To enable this behavior, add the setting ingest_tool_severity
and set it to true
in the Snyk ingestion step. With this setting enabled, the Snyk step processes the relevant data for issues with overridden severities.
- Visual
- YAML
- step:
type: Snyk
spec:
settings:
ingest_tool_severity: "true"
Additional Configuration
The fields under Additional Configuration vary based on the type of infrastructure. Depending on the infrastructure type selected, some fields may or may not appear in your settings. Below are the details for each field
- Override Security Test Image
- Privileged
- Image Pull Policy
- Run as User
- Set Container Resources
- Timeout
Advanced settings
In the Advanced settings, you can use the following options:
Proxy settings
This step supports Harness Secure Connect if you're using Harness Cloud infrastructure. During the Secure Connect setup, the HTTPS_PROXY
and HTTP_PROXY
variables are automatically configured to route traffic through the secure tunnel. If there are specific addresses that you want to bypass the Secure Connect proxy, you can define those in the NO_PROXY
variable. This can be configured in the Settings of your step.

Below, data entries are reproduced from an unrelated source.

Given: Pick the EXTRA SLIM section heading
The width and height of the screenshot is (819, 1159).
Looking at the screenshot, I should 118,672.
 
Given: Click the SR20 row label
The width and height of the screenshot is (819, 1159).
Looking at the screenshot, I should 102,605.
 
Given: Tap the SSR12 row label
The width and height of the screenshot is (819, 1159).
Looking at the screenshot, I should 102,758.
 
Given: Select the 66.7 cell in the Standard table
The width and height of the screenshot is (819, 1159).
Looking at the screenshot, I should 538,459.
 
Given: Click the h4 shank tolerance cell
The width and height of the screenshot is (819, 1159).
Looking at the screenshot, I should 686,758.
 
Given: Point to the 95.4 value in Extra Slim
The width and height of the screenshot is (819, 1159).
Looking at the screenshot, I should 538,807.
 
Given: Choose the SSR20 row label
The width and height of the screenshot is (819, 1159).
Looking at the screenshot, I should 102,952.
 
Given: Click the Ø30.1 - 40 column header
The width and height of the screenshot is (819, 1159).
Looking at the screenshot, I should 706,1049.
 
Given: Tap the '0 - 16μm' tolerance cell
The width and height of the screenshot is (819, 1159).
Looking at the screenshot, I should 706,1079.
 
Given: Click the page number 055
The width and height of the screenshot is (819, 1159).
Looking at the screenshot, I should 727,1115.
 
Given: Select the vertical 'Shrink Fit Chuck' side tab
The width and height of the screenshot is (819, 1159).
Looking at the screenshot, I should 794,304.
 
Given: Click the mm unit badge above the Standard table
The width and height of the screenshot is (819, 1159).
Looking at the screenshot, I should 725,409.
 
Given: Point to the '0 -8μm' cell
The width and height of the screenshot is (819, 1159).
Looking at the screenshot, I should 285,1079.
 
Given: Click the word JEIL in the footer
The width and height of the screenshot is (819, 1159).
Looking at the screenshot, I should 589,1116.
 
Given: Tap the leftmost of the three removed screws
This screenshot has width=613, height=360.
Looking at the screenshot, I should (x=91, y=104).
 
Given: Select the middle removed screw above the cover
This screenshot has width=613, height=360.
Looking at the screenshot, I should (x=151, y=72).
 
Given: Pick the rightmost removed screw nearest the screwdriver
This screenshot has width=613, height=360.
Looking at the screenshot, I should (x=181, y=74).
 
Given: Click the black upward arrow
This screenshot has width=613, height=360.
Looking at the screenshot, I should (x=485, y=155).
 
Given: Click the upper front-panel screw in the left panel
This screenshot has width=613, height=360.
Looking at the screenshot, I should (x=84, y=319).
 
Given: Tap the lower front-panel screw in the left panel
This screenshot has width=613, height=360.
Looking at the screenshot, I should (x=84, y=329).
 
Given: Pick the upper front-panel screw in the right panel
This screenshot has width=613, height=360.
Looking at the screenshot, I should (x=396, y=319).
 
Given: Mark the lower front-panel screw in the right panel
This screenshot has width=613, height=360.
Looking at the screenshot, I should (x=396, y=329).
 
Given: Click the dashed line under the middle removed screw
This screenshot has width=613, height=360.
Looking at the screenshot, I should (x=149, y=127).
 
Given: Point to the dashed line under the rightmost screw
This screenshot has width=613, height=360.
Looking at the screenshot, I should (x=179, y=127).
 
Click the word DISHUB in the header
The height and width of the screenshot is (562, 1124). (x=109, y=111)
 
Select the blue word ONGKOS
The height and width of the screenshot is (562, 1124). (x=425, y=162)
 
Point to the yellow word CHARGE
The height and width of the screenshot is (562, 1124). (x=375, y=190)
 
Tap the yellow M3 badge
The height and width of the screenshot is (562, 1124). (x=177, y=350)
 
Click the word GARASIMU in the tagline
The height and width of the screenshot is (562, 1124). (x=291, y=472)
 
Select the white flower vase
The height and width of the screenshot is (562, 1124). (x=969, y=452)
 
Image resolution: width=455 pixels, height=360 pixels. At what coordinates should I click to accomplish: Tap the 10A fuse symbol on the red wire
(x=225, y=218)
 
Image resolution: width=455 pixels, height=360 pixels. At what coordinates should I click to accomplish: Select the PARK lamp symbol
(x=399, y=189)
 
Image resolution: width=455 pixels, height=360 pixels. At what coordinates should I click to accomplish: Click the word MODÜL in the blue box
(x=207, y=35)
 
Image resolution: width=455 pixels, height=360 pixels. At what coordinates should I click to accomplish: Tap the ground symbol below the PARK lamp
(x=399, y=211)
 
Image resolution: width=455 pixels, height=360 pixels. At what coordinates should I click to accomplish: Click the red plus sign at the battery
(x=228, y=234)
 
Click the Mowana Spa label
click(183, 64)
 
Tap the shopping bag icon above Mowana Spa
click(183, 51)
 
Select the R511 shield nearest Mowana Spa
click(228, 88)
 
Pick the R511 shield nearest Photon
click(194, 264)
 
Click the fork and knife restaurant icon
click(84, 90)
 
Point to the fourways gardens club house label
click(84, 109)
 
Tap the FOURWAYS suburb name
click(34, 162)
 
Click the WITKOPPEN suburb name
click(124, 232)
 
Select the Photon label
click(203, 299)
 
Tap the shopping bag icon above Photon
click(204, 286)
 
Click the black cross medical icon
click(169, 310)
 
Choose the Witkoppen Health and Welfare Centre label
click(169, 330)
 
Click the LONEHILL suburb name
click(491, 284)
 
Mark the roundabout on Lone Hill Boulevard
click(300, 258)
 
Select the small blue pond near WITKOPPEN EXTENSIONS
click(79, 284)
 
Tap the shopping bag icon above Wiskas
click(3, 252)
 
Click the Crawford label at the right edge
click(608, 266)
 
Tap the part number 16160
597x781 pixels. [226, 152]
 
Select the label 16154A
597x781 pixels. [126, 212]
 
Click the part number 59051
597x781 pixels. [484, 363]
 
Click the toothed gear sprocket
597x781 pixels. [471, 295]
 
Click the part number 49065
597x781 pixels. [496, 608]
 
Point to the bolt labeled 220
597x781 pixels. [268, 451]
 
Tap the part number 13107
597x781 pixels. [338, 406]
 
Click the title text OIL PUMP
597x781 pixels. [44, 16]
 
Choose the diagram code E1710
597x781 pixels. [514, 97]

If you need to configure a different proxy (not using Secure Connect), you can manually set the HTTPS_PROXY
, HTTP_PROXY
, and NO_PROXY
variables in the Settings of your step.
Definitions of Proxy variables:
HTTPS_PROXY
: Specify the proxy server for HTTPS requests, examplehttps://sc.internal.harness.io:30000
HTTP_PROXY
: Specify the proxy server for HTTP requests, examplehttp://sc.internal.harness.io:30000
NO_PROXY
: Specify the domains as comma-separated values that should bypass the proxy. This allows you to exclude certain traffic from being routed through the proxy.